__Prompt__:
Print out each record, keeping it identical to the original.

** Opening Records for processing block **

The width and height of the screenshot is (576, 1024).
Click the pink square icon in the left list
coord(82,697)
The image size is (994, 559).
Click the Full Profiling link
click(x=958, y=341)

** Closing Records for processing block **

__Exercise answer__:
The width and height of the screenshot is (576, 1024).
Click the pink square icon in the left list
coord(82,697)
The image size is (994, 559).
Click the Full Profiling link
click(x=958, y=341)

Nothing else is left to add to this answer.